Gender has been associated with hyperopia. Although numerous studies found no statistically significant difference between the two sexes, some data show females have a significantly higher risk of hyperopia.
From the RESC protocol surveys, Nepal (27), Chile (28), India (31) and China (29) found hyperopia was associated with female gender. Studies on older individuals (15,21,22,35,36,48) also drew the same conclusion. In some cases females had almost twice the prevalence of males (15,21,36).
This finding may be related to the fact that women have shorter axial length than men (48). Mallen et al (16) found the average axial length in Jordanian males and females was 23.33mm and 22.99mm respectively. Considerable differences were also reported in children (49) and university students (25). As hyperopia is predominantly axial in nature, females appear to have a higher risk.
Conversely, hyperopia has been found to be more prevalent in males in a few studies (12,20,37). However, only one of these findings was statistically significant (37).
Whether hyperopia is more prevalent in an urban or a rural environment is inconclusive. It is thought there is a higher accommodative demand in urban areas, resulting in a push towards myopia. However, this is not always the case.
Both India and China had a considerably higher prevalence of hyperopia in the urban environment in the RESC surveys (29,30,31,33). Taking into account the same method and definition used…
In other parts of Asia, Bourne et al reported a higher prevalence of hyperopia in urban Bangladesh (23.0% vs 20.1%) (36). (Although not statistically significant, the rates of hyperopia were higher in Xiamen City and Singapore City (urban) than Xiamen countryside (rural) (10).)
Conversely, the APEDS (15) found a lower prevalence of hyperopia in rural areas. It is possible that this is related to less schooling in the rural area….
The Dezful Eye Study (13) found interesting results. Among primary and middle school students (7-15 yrs), hyperopia prevalence was significantly lower in participants from urban areas. However, the opposite was the case for high school students (14-18 yrs). A possible theory is that environmental factors may only have an influence during the emmetropization process.

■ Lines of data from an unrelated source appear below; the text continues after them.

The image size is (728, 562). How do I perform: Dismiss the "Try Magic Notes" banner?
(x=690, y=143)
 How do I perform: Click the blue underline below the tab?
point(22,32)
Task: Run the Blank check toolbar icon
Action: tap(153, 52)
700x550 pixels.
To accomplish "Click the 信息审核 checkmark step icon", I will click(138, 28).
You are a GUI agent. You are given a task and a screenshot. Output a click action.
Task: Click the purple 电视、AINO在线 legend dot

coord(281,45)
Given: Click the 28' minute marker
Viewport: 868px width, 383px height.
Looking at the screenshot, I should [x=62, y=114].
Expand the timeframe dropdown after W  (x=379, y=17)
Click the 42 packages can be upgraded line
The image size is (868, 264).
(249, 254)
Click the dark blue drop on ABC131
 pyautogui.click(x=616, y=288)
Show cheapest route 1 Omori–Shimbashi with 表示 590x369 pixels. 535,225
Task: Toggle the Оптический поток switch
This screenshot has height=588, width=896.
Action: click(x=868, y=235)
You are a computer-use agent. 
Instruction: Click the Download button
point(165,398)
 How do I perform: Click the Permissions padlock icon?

On the whole, it seems that genetic influences are stronger than environmental influences for hyperopia (10). Location does not affect hyperopia to the same extent as myopia.
With increasing education the eye is subjected to increasing near work activity. This is thought to result in a push towards myopia ((15,18,26)). However, data showing educational attainment in studies is limited and inconclusive.
Wong et al (18) found a direct relationship between increasing education and decreasing hyperopia. Hyperopia significantly decreased from 50% in individuals with no education to 39.3%, 22.7% and 17.5% in individuals who had completed primary, secondary and tertiary education respectively.
The Baltimore Eye Study (21) reported the prevalence of hyperopia declined with increasing years of education although this relation was more pronounced in white adults than black adults.
The Beaver Dam Eye Study (17) found the mean refractive error became more negative with increasing education with a stronger relation among younger participants.
A study in Sumatra (47) also reported similar findings.
On the contrary, studies in India (15) and Bangladesh (36) found hyperopia was more common in subjects with any level of education than those who had never been to school, but this was insignificant.